本番環境で毎秒12ビットの漏えいを実証、先行研究の360倍に高速化
Spectre攻撃は、CPUが処理を先回りして実行する投機的実行の挙動を利用し、アクセス権のないメモリ領域の情報を読み取るサイドチャネル攻撃の一種である。
今回の研究では、研究者が制御する攻撃者用Workerと被害者用WorkerをCloudflare Workersの本番環境上で同一プロセス内に同居させ、エンドツーエンドの実証実験が行われた。被害者側のメモリに意図的に配置されたJWT(Web認証などで広く使われる電子署名付きトークン)を読み出したところ、99.16%の精度で毎秒最大12ビットの漏えいを記録した。これは、2021年に実証された先行研究(毎分2ビット)と比較して約360倍の速度にあたるという。なお、実験において一般の顧客データへのアクセスは行われていない。
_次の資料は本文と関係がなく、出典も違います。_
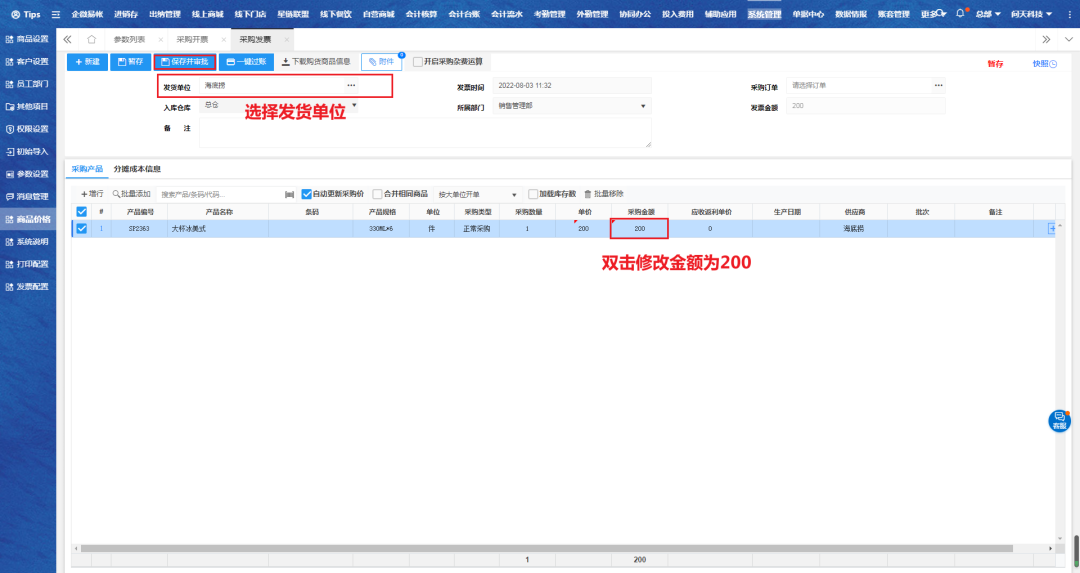Click the 保存并审批 button
The image size is (1080, 573).
[x=186, y=62]
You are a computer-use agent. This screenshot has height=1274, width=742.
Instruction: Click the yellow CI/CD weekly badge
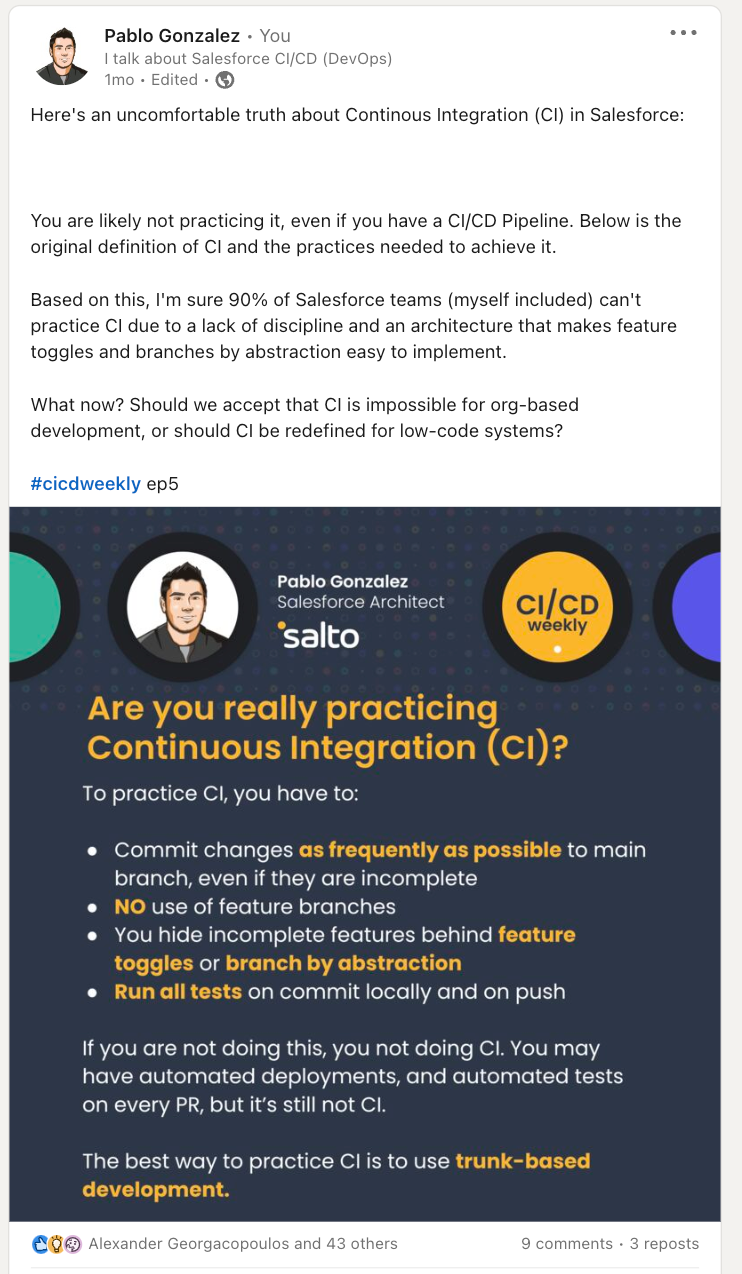pos(557,607)
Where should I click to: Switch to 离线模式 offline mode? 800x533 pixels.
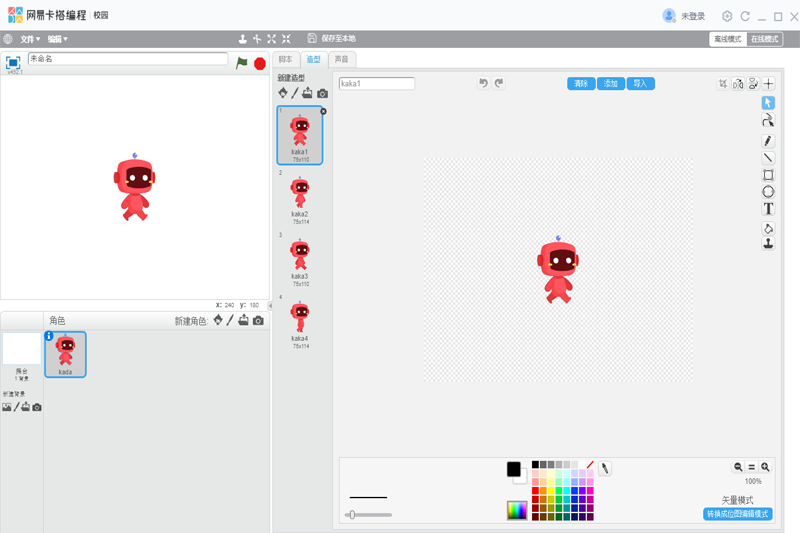[727, 39]
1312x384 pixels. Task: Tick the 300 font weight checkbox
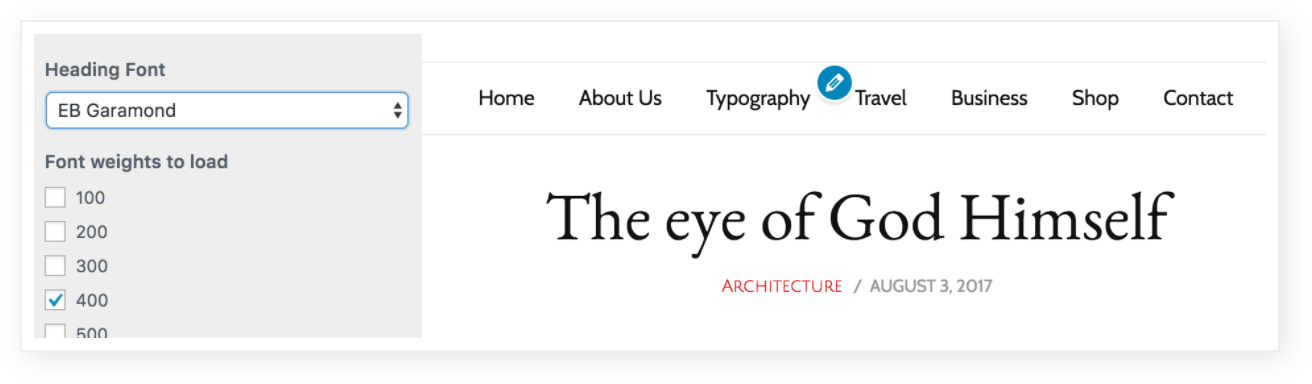click(55, 266)

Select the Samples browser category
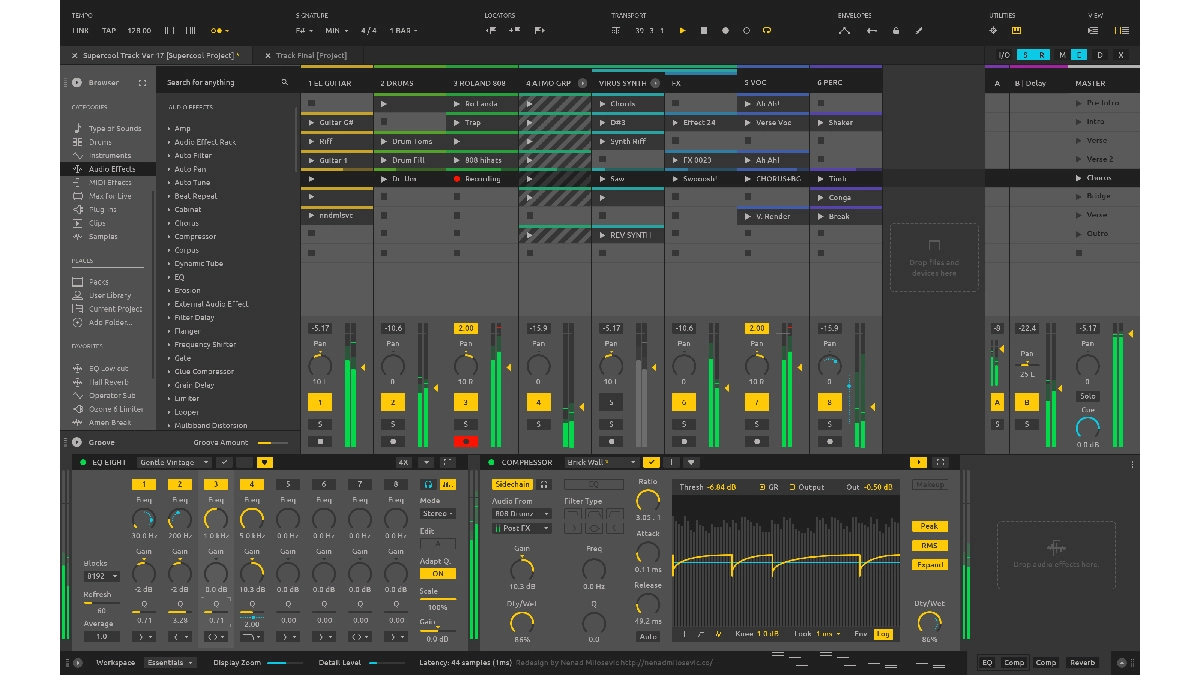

実証テストはAMD EPYCのZen 2およびZen 3プロセッサを搭載したLinux本番サーバーで実施された。CPU使用率が10%から25%に落ち着く夜間に測定が行われたが、システム負荷が高い状況でも漏えい速度は低下するものの攻撃自体は可能であったと報告されている。
プロセス共有アーキテクチャと攻撃の成立条件
Cloudflare Workersは起動時の遅延(レイテンシ)を削減するため、厳格なOSプロセス分離ではなく、同一のOSプロセス内でJavaScriptエンジン「V8」の独立環境「V8 isolate」を用いてマルチテナント実行を行っている。
しかし、同一プロセス内でメモリを共有しているため、プロセス内で投機的読み取りが発生するとテナントをまたいだデータ漏えいにつながるリスクが存在する。
今回の攻撃モデルにおいて、攻撃者は自身のisolate内で通常の正当なコードを実行するだけで成立する。攻撃者がネイティブコードを実行することは前提としておらず、V8のソフトウェア的な脆弱性やサンドボックス脱出機能にも依存しないのが特徴である。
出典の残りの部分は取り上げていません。